After you’re earning a personal profit, you can (and should) make debt elimination a priority.

Why You Should Pay Off Your Debt

Debt repayment can improve your credit score, meaning you’ll pay less on everything from rent to car insurance to future borrowing needs. Plus, debt reduction is one of the best returns you can earn on your money.

Investing in the stock market provides an average annual return of about 10% — but that return isn’t guaranteed. Some years the market is up 30%, but other years it drops by 40%. When you pay down a credit card, you earn a guaranteed return of 20% (or whatever your interest rate is). That’s tough to beat.

There are also non-financial benefits to paying off debt, including:

  • Simplicity. The more debt you have, the more bills you have. It’s easier to manage your money when you have a simple, efficient financial infrastructure. Each time you pay off a debt, you move one step closer to this ideal.
  • Cash flow. Whenever you eliminate a debt, the money formerly used for that monthly payment becomes available to pursue other goals – including fun stuff like ski trips and knitting supplies.
  • Freedom. When you have monthly payments to meet, you’re chained to your job. You’re unable to take risks. Once your debt is gone, a wider range of options becomes available to you.
  • Peace of mind. Best of all, once you’re debt-free, you can sleep easier at night. You’ll put less pressure on yourself, and you’ll have fewer fights about money with your partner.

When I first tried to get out of debt, I lacked a system. Without a plan, I sent extra money to one credit card and then another. As a result, I never seemed to make any progress.

After deciding to become boss of my own life, however, I researched how to get out of debt. Many books recommended a strategy called the “debt snowball”. Although I was skeptical, I gave it a try. The method worked. Using it, I managed to eliminate my debt and begin saving for the future.

The Debt Snowball

With the debt snowball, you set aside a specific amount of cash each month to pay off the money you owe. At first, progress is slow. In time, however, you begin to make rapid progress, picking up speed like a snowball rolling downhill.

Step One

The first step is to make a list of your debts. For each obligation, include the balance you owe, the interest rate, and the minimum payment. Arrange the list so that the debt with the highest interest rate is on top. Next comes the debt with the second-highest interest rate, and so on, until you reach the final debt on the list, which will be the one with the lowest interest rate.

For instance, here’s the actual list of my debts from October 2004, ordered by interest rate:

  • Computer Loan: $1116 @ 15% ($48 min)
  • Business Loan $2800 @ 11% ($30 min)
  • Home Equity Loan $21000 @ 6% ($100 min)
  • Car Loan $2250 @ 5% ($170 min)
  • Personal Loan $1600 @ 3% ($100 min)
  • Personal Loan $6430 @ 0% ($60 min)

I had $35,196 in debt and my minimum payments totaled $508 per month.

Step Two

Once you’ve listed your debts, decide how much you can afford to pay toward them each month in total.

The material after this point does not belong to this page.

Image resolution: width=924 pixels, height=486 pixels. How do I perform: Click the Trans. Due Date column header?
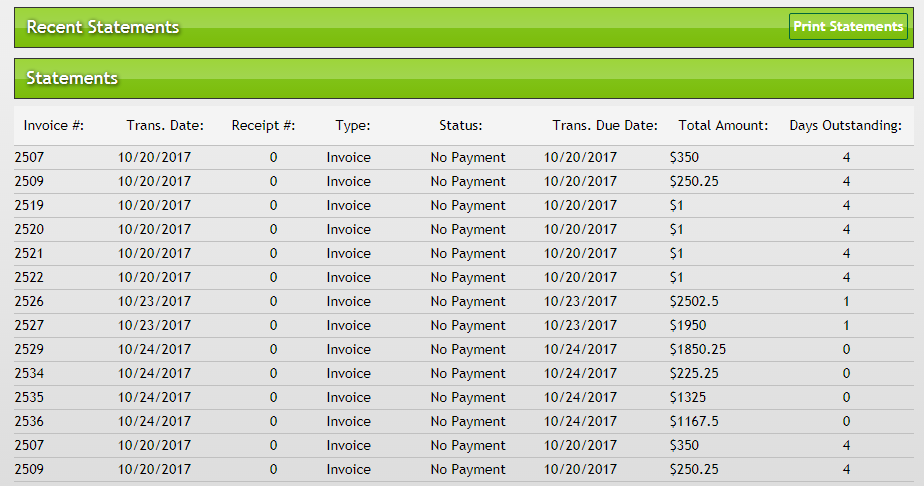(x=605, y=126)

This should be at least the total of your minimum payments ($508 in the example above), and preferably more. In my case, I started by allocating $700 every month toward debt reduction.

Step Three

Now, for all of your debts except the debt with the highest interest rate, make minimum payments every month. Use the rest of the money you’ve allocated for debt reduction to pay down the debt with the highest interest rate.

The computer loan topped my list of debts with an interest rate of 15%. The minimum payments for the other debts combined to $460 per month. Under this plan, I’d then take the remainder of the $700 I’d allocated toward monthly debt reduction and apply it to the computer loan. Instead of making the $48 minimum payment, I’d pay $240.

Step Four

Repeat this process every month until the debt at the top of the list has been eliminated.

Step Five

Here’s where this method gets powerful. With your first debt defeated, you don’t use your improved cash flow to buy new things. Instead, you use the extra cash to attack the next debt on your list.

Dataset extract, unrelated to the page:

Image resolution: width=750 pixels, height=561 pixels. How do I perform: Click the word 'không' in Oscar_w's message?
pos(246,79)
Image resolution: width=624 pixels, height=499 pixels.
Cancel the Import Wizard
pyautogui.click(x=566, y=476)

If I start by applying $700 toward debt each month, for example, I continue to apply $700 toward debt each month until all of the debt is gone. After the computer loan is retired, I focus on the business loan. Because the minimum payment on my other debts would be $430, I could funnel $270 to pay off the business debt every month.

When the business debt is gone, I’d then throw $370 per month at the home equity loan, and so on. Ultimately, I’d be left with a single loan: the $6430 personal loan at 0% interest. Every month, I’d apply all $700 to get rid of this debt.

Pros and Cons

The debt snowball is powerful and effective. Mathematically, it’s the best way to get rid of your debt. There’s just one problem.

When you attack your debts from highest interest rate to lowest, you’ll pay less money in the long run. Unfortunately, many folks – including me – find the going difficult. In my case, I hit a wall when I reached the third debt on the list, my home equity loan. That $21,000 balance was going to take years to repay. I didn’t have that kind of patience.

Fortunately, I learned there were other ways to order your debts. You don’t have to tackle the high interest rates first.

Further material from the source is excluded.